The cultural and technological contexts in South Korea may have also affected the results, as it is the nation with the world’s highest bandwidth per capita (Tan 2016). Therefore, South Koreans may have relatively high awareness of online environments, enabling South Koreans to feel more comfortable with online learning contexts when compared to students from less IT-developed regions. Such familiarity could affect how students interact with online lecture videos, so it would be useful to examine the effects of student viewing strategies on learning in online environments in other cultural and technological contexts as well. Lastly, the results of this study do not distinguish between the effects of using viewing strategies by high- and low-achieving students. It is possible that viewing strategies are an excellent learning technique for high-level learners but an additional cognitive burden for low-level learners, as suggested by Kalyuga (2008). Future research should be conducted to examine the effects of viewing strategies on learners with varying levels of proficiency.
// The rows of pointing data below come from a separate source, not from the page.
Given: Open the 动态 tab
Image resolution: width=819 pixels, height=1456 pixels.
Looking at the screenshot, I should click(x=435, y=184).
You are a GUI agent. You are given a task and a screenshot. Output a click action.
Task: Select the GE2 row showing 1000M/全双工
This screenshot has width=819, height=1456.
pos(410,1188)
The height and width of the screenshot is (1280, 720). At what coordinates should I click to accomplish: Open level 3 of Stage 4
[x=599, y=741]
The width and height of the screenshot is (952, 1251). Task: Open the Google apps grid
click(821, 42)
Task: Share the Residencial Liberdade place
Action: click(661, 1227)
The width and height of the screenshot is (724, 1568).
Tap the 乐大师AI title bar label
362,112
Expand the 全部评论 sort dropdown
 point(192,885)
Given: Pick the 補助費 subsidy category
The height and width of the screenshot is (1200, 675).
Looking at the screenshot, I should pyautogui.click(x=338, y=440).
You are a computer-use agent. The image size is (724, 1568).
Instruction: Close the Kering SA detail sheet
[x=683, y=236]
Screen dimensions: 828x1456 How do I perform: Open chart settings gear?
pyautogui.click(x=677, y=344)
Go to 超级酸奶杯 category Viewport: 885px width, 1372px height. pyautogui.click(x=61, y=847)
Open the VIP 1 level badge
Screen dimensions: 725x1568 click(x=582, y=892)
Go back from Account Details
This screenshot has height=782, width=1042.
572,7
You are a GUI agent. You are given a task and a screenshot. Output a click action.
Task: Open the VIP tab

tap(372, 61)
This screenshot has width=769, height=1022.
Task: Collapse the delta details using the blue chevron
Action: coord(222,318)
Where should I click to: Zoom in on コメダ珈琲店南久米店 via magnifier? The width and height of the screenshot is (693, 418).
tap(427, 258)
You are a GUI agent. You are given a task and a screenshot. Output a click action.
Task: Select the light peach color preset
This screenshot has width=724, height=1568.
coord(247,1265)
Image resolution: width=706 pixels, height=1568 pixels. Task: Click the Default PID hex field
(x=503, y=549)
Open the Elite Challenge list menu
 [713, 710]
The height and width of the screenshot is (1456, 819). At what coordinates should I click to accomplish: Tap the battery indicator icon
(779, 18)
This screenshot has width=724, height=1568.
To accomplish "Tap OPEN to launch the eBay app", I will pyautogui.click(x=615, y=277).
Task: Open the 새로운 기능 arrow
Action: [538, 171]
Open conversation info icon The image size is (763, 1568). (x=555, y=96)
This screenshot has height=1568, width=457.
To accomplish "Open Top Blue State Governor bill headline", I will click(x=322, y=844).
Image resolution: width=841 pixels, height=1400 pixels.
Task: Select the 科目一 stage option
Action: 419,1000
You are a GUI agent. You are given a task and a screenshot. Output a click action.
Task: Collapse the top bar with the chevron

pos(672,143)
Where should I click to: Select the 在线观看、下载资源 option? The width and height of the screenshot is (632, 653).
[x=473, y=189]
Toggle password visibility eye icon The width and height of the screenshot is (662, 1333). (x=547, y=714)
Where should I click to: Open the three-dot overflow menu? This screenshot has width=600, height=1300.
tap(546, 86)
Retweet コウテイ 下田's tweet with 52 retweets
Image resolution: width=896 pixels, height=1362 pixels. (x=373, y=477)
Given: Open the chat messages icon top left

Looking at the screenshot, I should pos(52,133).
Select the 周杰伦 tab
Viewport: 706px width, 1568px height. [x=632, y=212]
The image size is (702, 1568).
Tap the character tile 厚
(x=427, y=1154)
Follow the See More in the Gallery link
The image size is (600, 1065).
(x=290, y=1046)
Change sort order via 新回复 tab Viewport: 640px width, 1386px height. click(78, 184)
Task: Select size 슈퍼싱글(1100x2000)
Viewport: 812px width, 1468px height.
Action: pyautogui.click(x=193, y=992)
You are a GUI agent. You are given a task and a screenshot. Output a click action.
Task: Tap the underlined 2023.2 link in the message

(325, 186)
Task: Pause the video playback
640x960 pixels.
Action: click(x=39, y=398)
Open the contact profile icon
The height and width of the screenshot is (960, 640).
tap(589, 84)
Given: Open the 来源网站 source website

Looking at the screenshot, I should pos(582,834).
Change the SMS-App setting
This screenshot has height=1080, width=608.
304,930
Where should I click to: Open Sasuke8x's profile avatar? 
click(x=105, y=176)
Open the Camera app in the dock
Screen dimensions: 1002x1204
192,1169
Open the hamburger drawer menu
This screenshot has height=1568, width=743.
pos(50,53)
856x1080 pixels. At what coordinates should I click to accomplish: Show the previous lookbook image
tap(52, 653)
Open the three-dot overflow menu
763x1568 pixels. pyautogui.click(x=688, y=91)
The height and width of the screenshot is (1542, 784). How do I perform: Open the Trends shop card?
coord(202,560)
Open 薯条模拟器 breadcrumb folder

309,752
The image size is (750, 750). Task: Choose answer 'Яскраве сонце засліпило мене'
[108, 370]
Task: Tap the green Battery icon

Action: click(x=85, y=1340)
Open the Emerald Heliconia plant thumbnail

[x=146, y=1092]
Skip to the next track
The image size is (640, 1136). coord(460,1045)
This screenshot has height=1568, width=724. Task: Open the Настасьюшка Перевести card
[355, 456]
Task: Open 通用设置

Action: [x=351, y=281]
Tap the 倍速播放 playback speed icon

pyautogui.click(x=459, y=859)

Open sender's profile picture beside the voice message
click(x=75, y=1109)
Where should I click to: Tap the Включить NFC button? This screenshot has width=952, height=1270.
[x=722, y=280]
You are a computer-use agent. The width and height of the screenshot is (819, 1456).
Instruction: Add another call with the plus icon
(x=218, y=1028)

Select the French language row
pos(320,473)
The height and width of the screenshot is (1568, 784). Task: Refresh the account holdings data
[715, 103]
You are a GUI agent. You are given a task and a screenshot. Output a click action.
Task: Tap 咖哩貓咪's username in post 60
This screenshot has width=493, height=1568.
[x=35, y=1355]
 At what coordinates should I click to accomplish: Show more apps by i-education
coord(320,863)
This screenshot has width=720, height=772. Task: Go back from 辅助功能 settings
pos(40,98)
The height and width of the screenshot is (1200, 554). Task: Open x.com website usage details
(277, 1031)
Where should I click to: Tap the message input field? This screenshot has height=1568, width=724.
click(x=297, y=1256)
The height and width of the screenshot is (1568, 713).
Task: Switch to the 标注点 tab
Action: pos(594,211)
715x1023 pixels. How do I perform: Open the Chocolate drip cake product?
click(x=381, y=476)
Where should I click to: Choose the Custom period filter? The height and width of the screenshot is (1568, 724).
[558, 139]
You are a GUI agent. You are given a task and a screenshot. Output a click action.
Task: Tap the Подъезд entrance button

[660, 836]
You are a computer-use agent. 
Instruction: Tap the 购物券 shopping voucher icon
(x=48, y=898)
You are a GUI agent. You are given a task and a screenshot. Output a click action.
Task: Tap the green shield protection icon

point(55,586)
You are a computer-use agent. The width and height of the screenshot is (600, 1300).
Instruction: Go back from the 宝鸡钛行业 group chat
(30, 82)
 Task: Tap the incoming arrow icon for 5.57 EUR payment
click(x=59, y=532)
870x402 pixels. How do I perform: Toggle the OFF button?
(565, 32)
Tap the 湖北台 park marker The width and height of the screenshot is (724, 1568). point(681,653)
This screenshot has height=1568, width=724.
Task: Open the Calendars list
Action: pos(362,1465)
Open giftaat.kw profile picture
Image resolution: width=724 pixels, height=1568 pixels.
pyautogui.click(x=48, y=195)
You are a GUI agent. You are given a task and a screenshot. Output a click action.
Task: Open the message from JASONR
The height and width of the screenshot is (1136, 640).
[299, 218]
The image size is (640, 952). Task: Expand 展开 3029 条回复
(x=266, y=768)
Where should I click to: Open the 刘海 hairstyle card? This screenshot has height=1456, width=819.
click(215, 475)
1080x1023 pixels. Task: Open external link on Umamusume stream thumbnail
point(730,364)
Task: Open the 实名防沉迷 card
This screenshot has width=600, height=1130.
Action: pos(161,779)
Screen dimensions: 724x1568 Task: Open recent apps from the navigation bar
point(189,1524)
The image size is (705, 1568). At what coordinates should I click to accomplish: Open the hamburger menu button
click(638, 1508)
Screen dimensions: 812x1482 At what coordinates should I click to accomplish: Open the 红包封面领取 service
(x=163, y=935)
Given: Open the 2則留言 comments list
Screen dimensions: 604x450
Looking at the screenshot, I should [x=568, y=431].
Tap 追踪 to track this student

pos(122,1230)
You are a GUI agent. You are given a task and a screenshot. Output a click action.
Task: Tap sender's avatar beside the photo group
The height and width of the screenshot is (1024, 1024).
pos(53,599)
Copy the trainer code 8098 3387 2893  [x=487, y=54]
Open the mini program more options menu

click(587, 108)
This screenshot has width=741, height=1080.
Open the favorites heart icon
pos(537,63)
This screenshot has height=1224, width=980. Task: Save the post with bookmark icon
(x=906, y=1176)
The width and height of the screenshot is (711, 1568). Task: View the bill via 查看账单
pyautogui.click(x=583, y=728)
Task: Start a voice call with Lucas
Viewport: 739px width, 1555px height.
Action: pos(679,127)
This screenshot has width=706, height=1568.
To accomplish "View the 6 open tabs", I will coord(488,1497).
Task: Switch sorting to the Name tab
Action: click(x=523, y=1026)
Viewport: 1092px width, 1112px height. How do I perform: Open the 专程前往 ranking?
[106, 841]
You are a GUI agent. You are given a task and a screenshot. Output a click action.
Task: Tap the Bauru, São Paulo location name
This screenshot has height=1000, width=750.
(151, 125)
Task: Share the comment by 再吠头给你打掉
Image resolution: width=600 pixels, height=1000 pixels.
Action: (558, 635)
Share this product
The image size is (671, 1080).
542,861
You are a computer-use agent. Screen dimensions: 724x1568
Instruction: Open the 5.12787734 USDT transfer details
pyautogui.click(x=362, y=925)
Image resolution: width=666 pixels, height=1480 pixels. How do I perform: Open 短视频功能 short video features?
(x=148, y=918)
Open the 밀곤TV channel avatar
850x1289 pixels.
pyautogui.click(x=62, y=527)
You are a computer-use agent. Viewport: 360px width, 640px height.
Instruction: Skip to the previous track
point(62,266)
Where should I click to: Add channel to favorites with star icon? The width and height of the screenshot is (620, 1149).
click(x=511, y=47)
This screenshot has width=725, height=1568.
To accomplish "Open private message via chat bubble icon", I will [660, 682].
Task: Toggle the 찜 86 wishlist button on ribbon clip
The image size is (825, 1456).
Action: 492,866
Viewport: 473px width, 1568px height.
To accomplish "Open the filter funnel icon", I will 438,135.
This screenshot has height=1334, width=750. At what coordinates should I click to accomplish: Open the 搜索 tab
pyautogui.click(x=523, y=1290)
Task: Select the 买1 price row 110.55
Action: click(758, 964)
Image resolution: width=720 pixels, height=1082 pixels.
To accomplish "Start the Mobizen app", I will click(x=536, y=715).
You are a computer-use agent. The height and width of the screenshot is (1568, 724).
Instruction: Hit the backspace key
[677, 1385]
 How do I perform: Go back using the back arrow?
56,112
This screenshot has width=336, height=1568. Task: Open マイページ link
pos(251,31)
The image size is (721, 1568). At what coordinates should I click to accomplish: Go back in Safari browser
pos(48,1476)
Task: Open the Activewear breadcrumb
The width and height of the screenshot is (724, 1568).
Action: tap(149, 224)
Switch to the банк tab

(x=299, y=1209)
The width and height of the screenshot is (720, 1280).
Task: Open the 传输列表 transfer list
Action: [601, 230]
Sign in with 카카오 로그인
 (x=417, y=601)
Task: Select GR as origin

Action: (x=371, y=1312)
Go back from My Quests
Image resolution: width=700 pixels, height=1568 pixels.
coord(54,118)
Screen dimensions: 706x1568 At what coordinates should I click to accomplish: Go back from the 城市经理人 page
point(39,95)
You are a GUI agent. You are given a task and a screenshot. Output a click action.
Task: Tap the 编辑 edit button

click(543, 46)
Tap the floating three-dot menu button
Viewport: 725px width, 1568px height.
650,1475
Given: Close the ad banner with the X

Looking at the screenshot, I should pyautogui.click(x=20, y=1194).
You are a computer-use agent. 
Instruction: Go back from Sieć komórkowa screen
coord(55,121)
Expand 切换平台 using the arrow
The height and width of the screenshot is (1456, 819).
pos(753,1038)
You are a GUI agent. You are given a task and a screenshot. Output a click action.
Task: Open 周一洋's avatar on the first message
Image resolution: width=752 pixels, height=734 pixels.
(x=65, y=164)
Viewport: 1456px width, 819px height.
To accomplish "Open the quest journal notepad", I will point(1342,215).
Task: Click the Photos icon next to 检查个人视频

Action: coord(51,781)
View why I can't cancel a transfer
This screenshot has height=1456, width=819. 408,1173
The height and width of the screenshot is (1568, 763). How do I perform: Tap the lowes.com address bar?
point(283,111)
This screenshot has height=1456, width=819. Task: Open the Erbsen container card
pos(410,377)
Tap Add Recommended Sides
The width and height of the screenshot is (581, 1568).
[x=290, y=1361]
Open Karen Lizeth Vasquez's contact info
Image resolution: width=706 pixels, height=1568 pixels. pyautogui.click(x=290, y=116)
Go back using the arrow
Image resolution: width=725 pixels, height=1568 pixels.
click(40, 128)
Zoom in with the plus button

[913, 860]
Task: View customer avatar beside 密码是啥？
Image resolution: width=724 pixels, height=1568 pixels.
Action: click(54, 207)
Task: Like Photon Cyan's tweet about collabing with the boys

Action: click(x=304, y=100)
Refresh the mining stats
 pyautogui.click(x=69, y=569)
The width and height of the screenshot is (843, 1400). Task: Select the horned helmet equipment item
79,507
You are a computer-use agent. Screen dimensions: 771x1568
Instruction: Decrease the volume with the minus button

However, the present findings suggest that viewing strategies are a valuable tool for students to increase their learning in online and flipped classrooms. The authors, therefore, propose further research be conducted to formulate a systematic way to teach the application of viewing strategies. This could potentially enable students to not only acquire the salient points from ineffectively presented online lectures, but to navigate the huge volume of information students encounter in their day-to-day lives in this modern age.